┌─ Material for the task

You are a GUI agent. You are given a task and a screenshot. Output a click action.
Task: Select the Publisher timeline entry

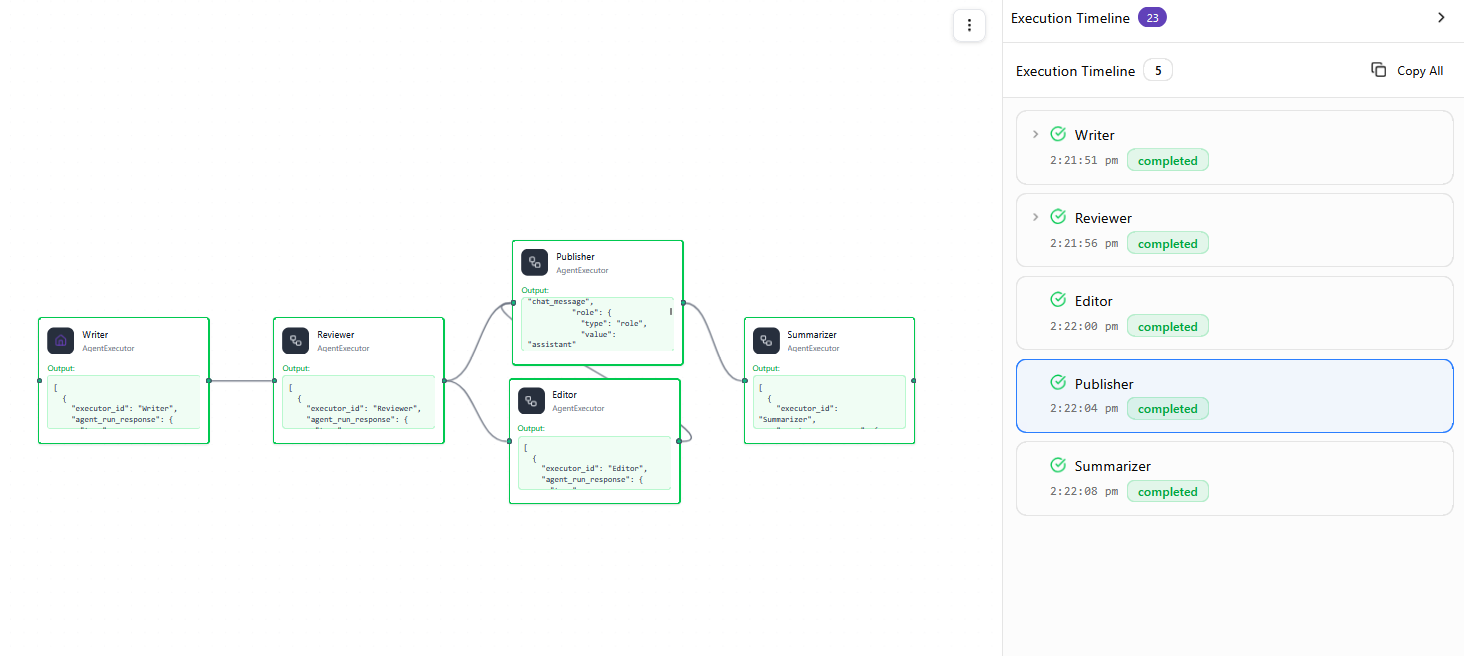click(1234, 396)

└─
┌─ Material for the task

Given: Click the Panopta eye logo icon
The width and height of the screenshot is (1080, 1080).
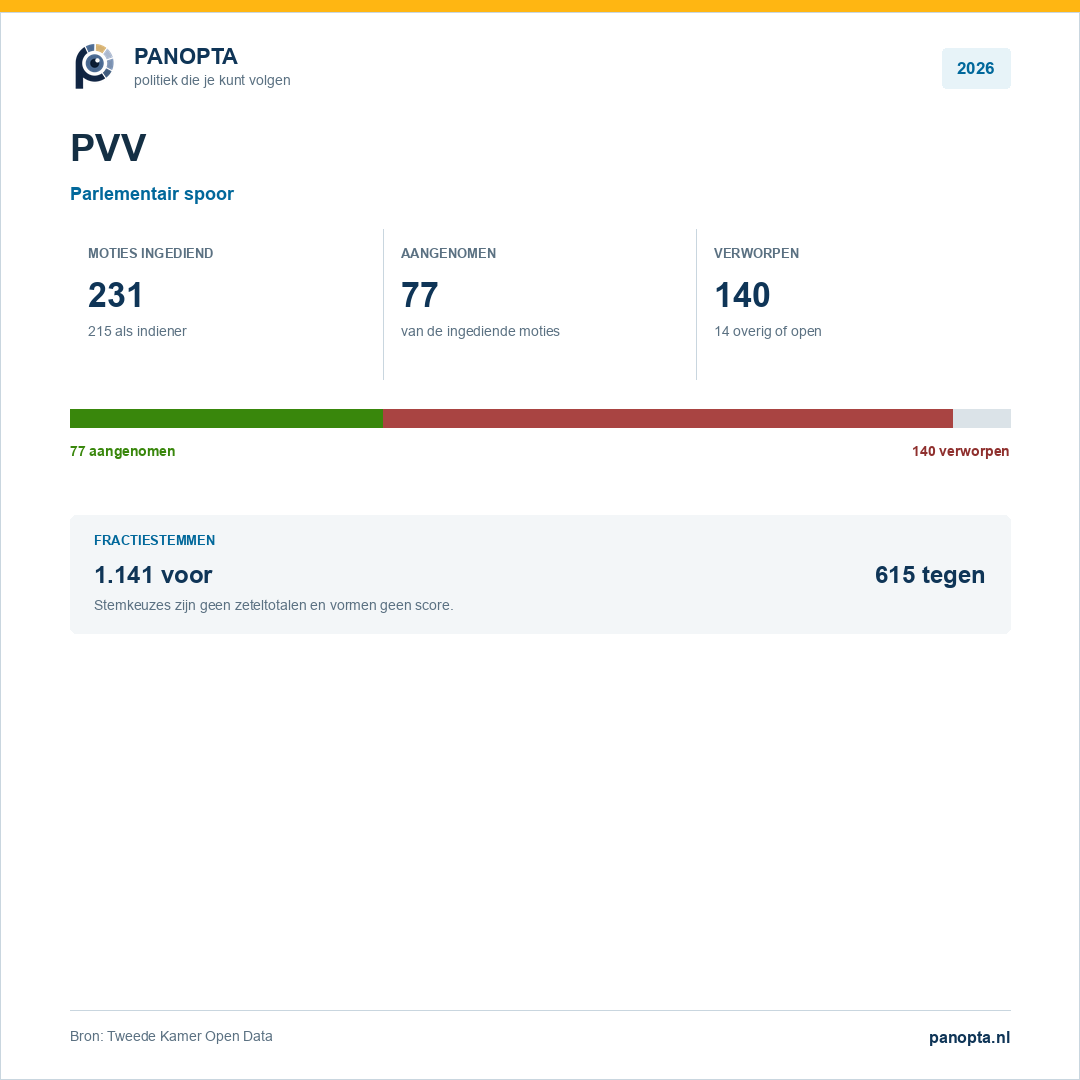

└─

→ The task:
Resize the records from the line that has "You are a GUI" through the line that has "click(1234, 396)" by repeating every line in that span, requests included, with each coordinate in the answers multiplied by 2.05 and rounded to a whole number, halves up. Leave the pictures out of your reply.

→ Output below:
You are a GUI agent. You are given a task and a screenshot. Output a click action.
Task: Select the Publisher timeline entry

click(2530, 812)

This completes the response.